= EXERCISE =
Render the records from the start through the line containing "Ήρθε η νέα σειρά" as a two-column CSV with the columns text and answer, one row each. Put every value in a single quoted field and replace any line breaks with spaces.
# # # #
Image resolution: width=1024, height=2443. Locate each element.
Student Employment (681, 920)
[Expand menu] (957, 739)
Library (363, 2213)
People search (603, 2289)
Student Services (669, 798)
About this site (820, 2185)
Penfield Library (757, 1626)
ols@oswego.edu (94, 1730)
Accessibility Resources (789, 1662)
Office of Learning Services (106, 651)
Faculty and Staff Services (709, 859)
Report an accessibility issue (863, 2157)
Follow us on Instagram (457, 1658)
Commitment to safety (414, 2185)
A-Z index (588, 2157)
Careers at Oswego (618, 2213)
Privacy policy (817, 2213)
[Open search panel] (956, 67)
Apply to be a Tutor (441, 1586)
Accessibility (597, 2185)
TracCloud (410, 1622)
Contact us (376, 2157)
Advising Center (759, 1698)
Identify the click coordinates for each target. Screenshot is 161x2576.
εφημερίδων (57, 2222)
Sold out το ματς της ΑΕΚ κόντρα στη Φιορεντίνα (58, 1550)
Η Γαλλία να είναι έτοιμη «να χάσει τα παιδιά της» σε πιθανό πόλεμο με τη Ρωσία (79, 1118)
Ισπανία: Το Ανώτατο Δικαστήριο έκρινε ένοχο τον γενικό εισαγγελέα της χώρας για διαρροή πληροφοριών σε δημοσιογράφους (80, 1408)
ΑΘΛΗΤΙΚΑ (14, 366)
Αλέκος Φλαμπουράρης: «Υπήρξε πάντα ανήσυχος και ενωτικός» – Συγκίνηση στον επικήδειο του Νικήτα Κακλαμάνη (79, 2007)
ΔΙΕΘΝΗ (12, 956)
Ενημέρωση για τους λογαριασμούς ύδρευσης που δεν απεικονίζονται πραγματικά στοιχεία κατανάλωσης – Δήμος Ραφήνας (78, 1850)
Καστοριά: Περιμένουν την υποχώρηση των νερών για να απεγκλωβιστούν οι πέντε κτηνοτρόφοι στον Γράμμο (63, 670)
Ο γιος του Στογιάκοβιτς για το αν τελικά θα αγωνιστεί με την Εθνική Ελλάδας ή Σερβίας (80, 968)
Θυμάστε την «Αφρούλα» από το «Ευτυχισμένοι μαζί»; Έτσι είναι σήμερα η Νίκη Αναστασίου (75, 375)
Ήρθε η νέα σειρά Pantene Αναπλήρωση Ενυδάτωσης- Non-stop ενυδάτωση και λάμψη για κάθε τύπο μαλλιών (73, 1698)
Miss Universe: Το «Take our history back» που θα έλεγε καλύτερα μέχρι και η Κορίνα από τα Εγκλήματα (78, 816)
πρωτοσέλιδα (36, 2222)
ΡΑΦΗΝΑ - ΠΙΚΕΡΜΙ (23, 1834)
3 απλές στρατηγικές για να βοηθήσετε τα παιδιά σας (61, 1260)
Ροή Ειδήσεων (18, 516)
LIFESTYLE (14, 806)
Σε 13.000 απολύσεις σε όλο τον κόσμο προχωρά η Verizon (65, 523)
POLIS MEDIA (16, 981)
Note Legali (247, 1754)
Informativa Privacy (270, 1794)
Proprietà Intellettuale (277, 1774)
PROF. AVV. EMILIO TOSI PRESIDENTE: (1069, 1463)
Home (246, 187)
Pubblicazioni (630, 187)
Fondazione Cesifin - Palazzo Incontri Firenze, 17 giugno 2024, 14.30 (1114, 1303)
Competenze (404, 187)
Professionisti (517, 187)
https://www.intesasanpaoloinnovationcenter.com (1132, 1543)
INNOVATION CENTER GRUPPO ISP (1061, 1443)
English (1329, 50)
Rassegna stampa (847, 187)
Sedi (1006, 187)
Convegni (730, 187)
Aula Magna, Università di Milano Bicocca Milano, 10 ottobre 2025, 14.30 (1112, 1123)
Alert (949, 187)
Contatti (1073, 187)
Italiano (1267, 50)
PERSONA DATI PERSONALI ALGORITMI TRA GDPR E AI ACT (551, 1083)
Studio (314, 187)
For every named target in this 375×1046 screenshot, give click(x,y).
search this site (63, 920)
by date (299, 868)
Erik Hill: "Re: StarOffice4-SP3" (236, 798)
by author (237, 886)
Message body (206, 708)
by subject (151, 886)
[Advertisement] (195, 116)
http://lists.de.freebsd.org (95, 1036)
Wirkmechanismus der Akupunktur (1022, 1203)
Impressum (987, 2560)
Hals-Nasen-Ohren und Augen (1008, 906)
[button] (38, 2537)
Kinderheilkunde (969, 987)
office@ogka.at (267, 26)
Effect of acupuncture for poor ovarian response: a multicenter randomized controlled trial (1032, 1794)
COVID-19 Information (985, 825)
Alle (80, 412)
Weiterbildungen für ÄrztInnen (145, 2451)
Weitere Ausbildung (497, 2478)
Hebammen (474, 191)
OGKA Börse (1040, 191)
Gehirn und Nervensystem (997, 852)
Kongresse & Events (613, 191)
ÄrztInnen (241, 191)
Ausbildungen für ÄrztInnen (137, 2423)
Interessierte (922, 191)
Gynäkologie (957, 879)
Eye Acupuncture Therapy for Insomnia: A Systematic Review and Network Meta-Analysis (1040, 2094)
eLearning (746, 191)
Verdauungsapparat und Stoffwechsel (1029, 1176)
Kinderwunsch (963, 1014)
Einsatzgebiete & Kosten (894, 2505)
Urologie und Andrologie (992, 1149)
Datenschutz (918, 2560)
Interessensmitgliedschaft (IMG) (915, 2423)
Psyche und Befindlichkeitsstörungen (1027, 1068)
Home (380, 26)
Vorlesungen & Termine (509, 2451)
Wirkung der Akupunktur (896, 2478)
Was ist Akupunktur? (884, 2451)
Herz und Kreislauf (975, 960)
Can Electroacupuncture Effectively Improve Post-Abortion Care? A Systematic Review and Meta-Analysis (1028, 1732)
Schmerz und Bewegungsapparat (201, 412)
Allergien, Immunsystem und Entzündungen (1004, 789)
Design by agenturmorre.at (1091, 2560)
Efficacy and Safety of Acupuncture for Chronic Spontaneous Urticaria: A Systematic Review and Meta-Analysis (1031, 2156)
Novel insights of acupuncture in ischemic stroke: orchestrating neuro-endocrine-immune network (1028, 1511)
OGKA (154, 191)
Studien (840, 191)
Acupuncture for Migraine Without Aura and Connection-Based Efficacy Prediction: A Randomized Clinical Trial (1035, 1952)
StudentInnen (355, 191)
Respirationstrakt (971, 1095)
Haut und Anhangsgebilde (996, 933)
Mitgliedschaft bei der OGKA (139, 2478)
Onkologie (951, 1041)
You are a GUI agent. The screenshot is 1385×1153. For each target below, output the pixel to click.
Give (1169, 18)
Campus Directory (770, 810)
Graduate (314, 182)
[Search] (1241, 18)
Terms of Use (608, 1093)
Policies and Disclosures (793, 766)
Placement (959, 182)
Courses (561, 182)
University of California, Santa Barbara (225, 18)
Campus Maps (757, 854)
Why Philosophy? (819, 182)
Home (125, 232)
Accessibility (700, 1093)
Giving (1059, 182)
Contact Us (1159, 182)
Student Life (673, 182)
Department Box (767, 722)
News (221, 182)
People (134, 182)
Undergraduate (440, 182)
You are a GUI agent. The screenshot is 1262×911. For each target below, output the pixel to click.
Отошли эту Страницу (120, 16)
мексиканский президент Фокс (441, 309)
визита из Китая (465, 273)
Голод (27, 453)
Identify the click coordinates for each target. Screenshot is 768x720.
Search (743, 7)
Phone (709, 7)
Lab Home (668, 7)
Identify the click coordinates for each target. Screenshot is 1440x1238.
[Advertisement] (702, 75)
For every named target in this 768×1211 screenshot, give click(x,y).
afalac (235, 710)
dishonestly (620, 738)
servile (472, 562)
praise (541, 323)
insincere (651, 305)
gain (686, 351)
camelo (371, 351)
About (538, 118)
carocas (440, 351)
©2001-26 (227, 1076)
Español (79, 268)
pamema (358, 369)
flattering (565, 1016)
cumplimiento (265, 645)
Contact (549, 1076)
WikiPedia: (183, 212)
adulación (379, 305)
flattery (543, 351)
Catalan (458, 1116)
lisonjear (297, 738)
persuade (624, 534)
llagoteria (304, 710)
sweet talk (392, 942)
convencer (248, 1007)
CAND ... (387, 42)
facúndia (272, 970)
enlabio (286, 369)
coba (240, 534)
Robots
# # # #
= OUTPUT FOR THIS TASK =
text,answer
"Image resolution: width=1024, height=2443. Locate each element. Student Employment","(681, 920)"
"[Expand menu]","(957, 739)"
"Library","(363, 2213)"
"People search","(603, 2289)"
"Student Services","(669, 798)"
"About this site","(820, 2185)"
"Penfield Library","(757, 1626)"
"ols@oswego.edu","(94, 1730)"
"Accessibility Resources","(789, 1662)"
"Office of Learning Services","(106, 651)"
"Faculty and Staff Services","(709, 859)"
"Report an accessibility issue","(863, 2157)"
"Follow us on Instagram","(457, 1658)"
"Commitment to safety","(414, 2185)"
"A-Z index","(588, 2157)"
"Careers at Oswego","(618, 2213)"
"Privacy policy","(817, 2213)"
"[Open search panel]","(956, 67)"
"Apply to be a Tutor","(441, 1586)"
"Accessibility","(597, 2185)"
"TracCloud","(410, 1622)"
"Contact us","(376, 2157)"
"Advising Center","(759, 1698)"
"Identify the click coordinates for each target. Screenshot is 161x2576. εφημερίδων","(57, 2222)"
"Sold out το ματς της ΑΕΚ κόντρα στη Φιορεντίνα","(58, 1550)"
"Η Γαλλία να είναι έτοιμη «να χάσει τα παιδιά της» σε πιθανό πόλεμο με τη Ρωσία","(79, 1118)"
"Ισπανία: Το Ανώτατο Δικαστήριο έκρινε ένοχο τον γενικό εισαγγελέα της χώρας για διαρροή πληροφοριών σε δημοσιογράφους","(80, 1408)"
"ΑΘΛΗΤΙΚΑ","(14, 366)"
"Αλέκος Φλαμπουράρης: «Υπήρξε πάντα ανήσυχος και ενωτικός» – Συγκίνηση στον επικήδειο του Νικήτα Κακλαμάνη","(79, 2007)"
"ΔΙΕΘΝΗ","(12, 956)"
"Ενημέρωση για τους λογαριασμούς ύδρευσης που δεν απεικονίζονται πραγματικά στοιχεία κατανάλωσης – Δήμος Ραφήνας","(78, 1850)"
"Καστοριά: Περιμένουν την υποχώρηση των νερών για να απεγκλωβιστούν οι πέντε κτηνοτρόφοι στον Γράμμο","(63, 670)"
"Ο γιος του Στογιάκοβιτς για το αν τελικά θα αγωνιστεί με την Εθνική Ελλάδας ή Σερβίας","(80, 968)"
"Θυμάστε την «Αφρούλα» από το «Ευτυχισμένοι μαζί»; Έτσι είναι σήμερα η Νίκη Αναστασίου","(75, 375)"
"Ήρθε η νέα σειρά Pantene Αναπλήρωση Ενυδάτωσης- Non-stop ενυδάτωση και λάμψη για κάθε τύπο μαλλιών","(73, 1698)"